### DATA EXTRACTS

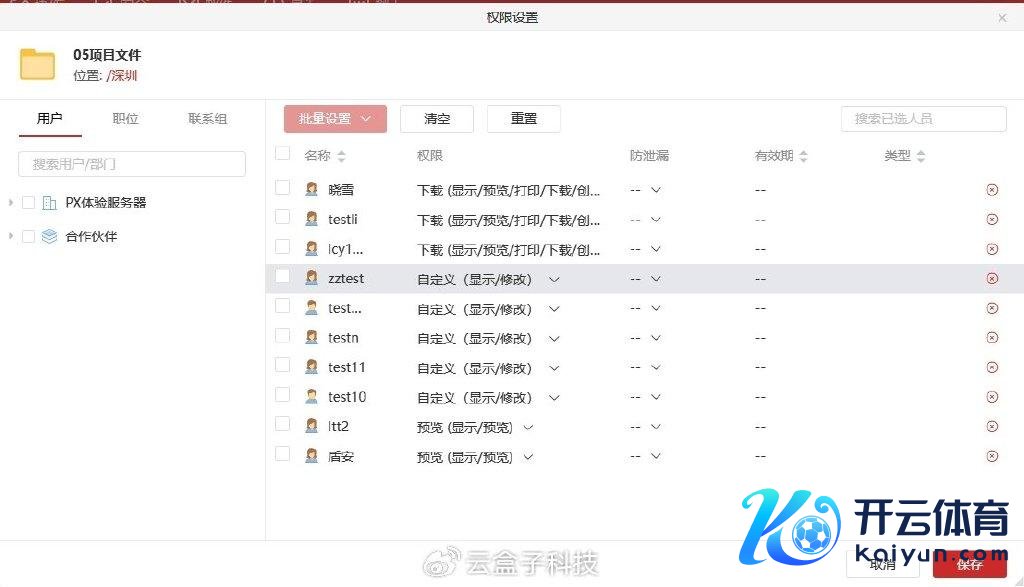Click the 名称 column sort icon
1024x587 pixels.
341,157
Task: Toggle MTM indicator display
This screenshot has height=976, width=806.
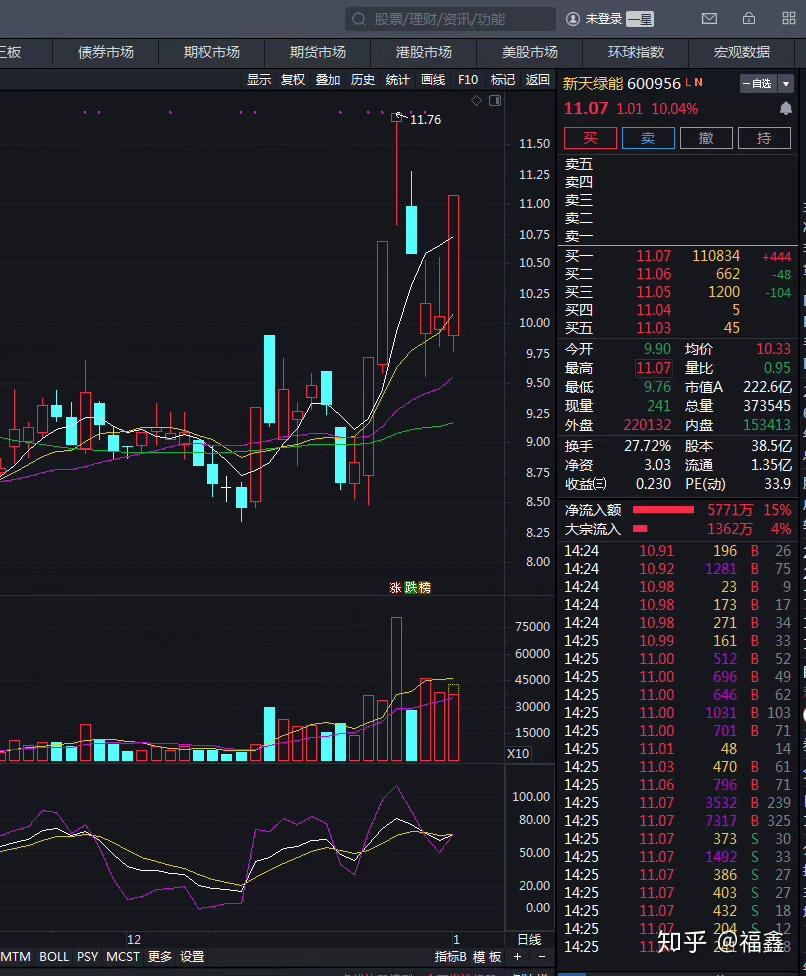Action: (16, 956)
--
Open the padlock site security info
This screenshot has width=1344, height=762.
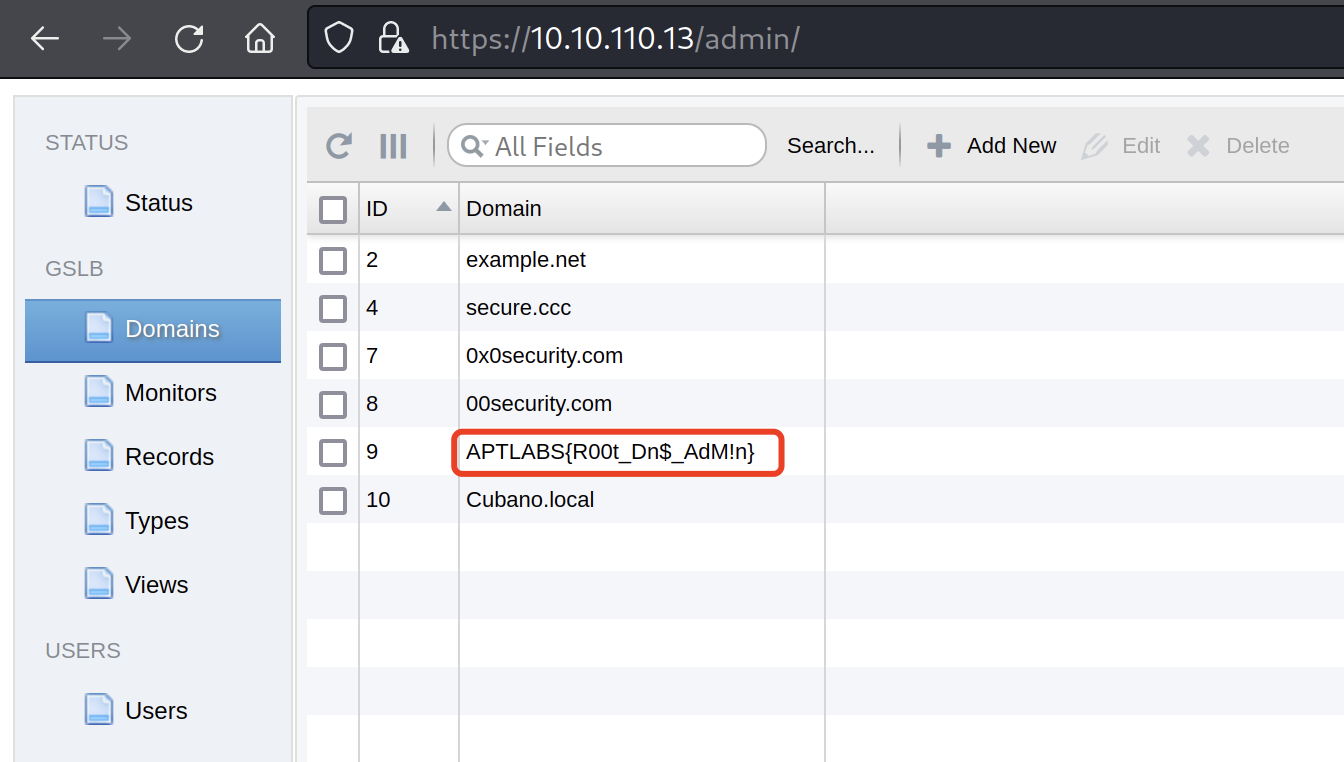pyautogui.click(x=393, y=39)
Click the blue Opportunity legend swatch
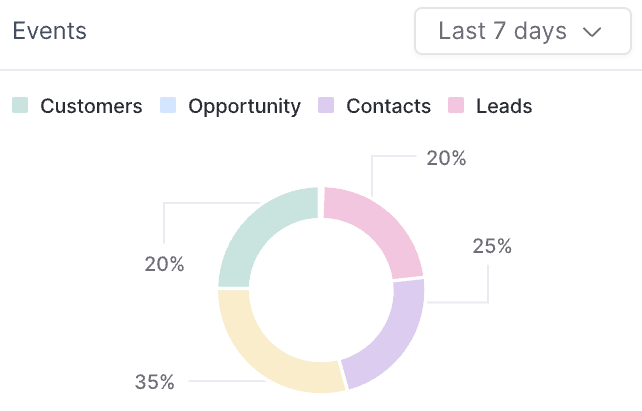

### WHAT THE TASK REQUIRES
Print exactly the lines above that run from the one with "This screenshot has width=1344, height=762." down to the one with "Click the blue Opportunity legend swatch", and omit the pictures.

### SOLUTION
This screenshot has width=1344, height=762.
pyautogui.click(x=393, y=39)
Click the blue Opportunity legend swatch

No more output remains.